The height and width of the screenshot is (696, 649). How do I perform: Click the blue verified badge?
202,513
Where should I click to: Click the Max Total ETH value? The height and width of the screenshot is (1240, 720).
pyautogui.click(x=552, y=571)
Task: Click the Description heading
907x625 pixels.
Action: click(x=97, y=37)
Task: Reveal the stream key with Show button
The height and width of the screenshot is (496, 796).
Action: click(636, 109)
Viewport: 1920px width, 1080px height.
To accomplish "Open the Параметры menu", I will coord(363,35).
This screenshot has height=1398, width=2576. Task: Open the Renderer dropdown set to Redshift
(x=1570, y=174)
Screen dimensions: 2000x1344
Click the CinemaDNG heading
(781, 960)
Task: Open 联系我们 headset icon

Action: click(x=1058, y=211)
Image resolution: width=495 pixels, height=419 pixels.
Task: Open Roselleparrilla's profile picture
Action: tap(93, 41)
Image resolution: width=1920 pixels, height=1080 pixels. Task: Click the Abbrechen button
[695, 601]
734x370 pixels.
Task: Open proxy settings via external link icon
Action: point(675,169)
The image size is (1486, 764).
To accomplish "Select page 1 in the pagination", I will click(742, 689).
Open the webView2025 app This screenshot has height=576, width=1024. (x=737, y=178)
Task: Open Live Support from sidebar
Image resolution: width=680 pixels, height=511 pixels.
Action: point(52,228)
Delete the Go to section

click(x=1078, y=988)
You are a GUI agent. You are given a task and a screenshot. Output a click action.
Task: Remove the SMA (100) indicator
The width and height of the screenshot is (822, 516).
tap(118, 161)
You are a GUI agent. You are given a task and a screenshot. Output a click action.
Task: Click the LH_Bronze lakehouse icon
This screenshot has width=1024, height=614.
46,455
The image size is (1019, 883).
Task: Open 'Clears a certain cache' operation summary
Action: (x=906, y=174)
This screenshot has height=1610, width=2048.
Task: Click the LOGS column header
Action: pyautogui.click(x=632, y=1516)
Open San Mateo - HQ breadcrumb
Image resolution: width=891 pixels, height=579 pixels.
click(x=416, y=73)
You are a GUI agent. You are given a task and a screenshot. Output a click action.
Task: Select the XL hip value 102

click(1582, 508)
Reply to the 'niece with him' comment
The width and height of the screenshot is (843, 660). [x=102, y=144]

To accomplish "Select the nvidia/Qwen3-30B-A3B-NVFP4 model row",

__What to do__
Please set out every line of the items above as a numbered list, leaving out the blank lines.

__Task response__
1. The height and width of the screenshot is (696, 649). How do I perform: Click the blue verified badge?
2. 202,513
3. Where should I click to: Click the Max Total ETH value? The height and width of the screenshot is (1240, 720).
4. pyautogui.click(x=552, y=571)
5. Task: Click the Description heading
6. 907x625 pixels.
7. Action: click(x=97, y=37)
8. Task: Reveal the stream key with Show button
9. The height and width of the screenshot is (496, 796).
10. Action: click(636, 109)
11. Viewport: 1920px width, 1080px height.
12. To accomplish "Open the Параметры menu", I will coord(363,35).
13. This screenshot has height=1398, width=2576. Task: Open the Renderer dropdown set to Redshift
14. (x=1570, y=174)
15. Screen dimensions: 2000x1344
16. Click the CinemaDNG heading
17. (781, 960)
18. Task: Open 联系我们 headset icon
19. Action: click(x=1058, y=211)
20. Image resolution: width=495 pixels, height=419 pixels.
21. Task: Open Roselleparrilla's profile picture
22. Action: tap(93, 41)
23. Image resolution: width=1920 pixels, height=1080 pixels. Task: Click the Abbrechen button
24. [695, 601]
25. 734x370 pixels.
26. Task: Open proxy settings via external link icon
27. Action: point(675,169)
28. The image size is (1486, 764).
29. To accomplish "Select page 1 in the pagination", I will click(742, 689).
30. Open the webView2025 app This screenshot has height=576, width=1024. (x=737, y=178)
31. Task: Open Live Support from sidebar
32. Image resolution: width=680 pixels, height=511 pixels.
33. Action: point(52,228)
34. Delete the Go to section
35. click(x=1078, y=988)
36. You are a GUI agent. You are given a task and a screenshot. Output a click action.
37. Task: Remove the SMA (100) indicator
38. The width and height of the screenshot is (822, 516).
39. tap(118, 161)
40. You are a GUI agent. You are given a task and a screenshot. Output a click action.
41. Task: Click the LH_Bronze lakehouse icon
42. This screenshot has width=1024, height=614.
43. 46,455
44. The image size is (1019, 883).
45. Task: Open 'Clears a certain cache' operation summary
46. Action: (x=906, y=174)
47. This screenshot has height=1610, width=2048.
48. Task: Click the LOGS column header
49. Action: pyautogui.click(x=632, y=1516)
50. Open San Mateo - HQ breadcrumb
51. Image resolution: width=891 pixels, height=579 pixels.
52. click(x=416, y=73)
53. You are a GUI agent. You are given a task and a screenshot. Output a click action.
54. Task: Select the XL hip value 102
55. click(1582, 508)
56. Reply to the 'niece with him' comment
57. The width and height of the screenshot is (843, 660). [x=102, y=144]
58. To accomplish "Select the nvidia/Qwen3-30B-A3B-NVFP4 model row",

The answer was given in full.